** Opening RECORDS FOR THE TASK block **

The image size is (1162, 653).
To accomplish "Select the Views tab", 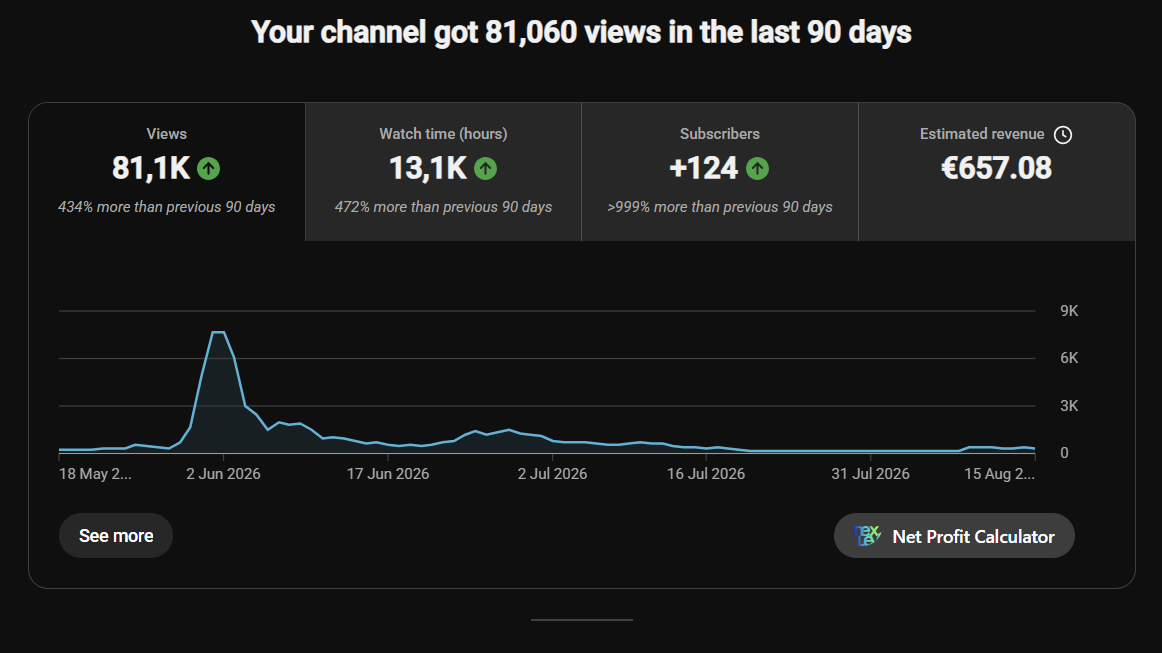I will (x=167, y=172).
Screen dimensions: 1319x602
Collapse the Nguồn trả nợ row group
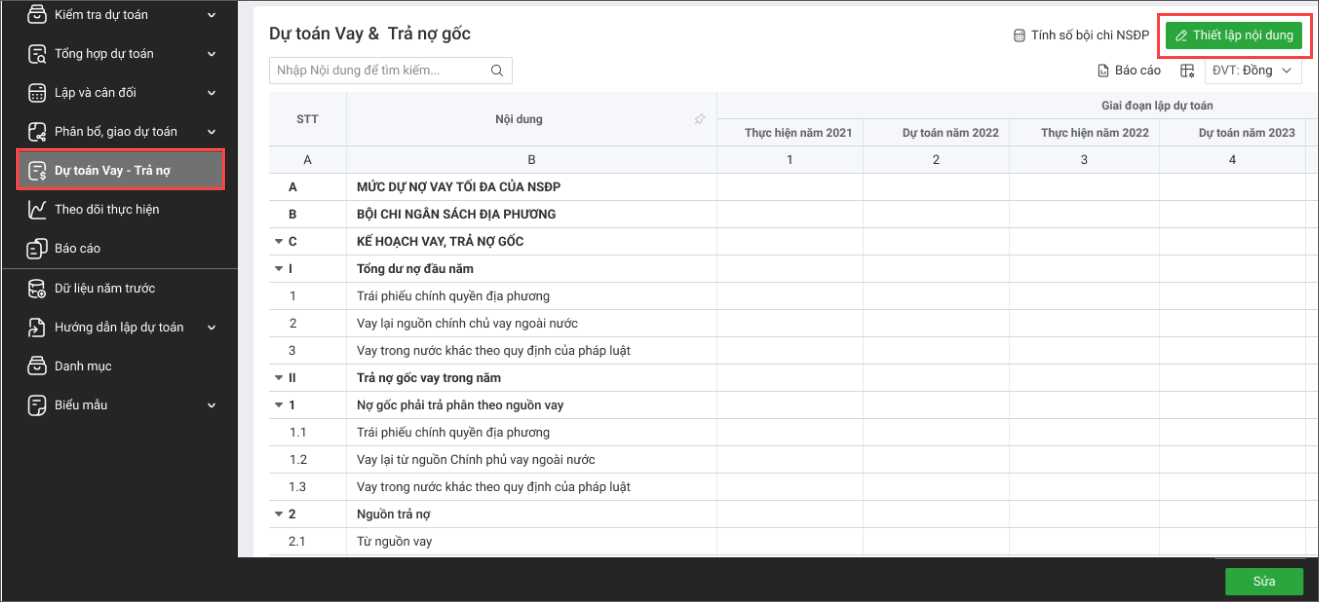[277, 514]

** Closing RECORDS FOR THE TASK block **

* **THE TASK**:
Transcribe exactly the lines from the one with "Screen dimensions: 1319x602" to the last line of the records, both included, so that no picture appears in the copy.

* **SOLVED EXERCISE**:
Screen dimensions: 1319x602
Collapse the Nguồn trả nợ row group
[277, 514]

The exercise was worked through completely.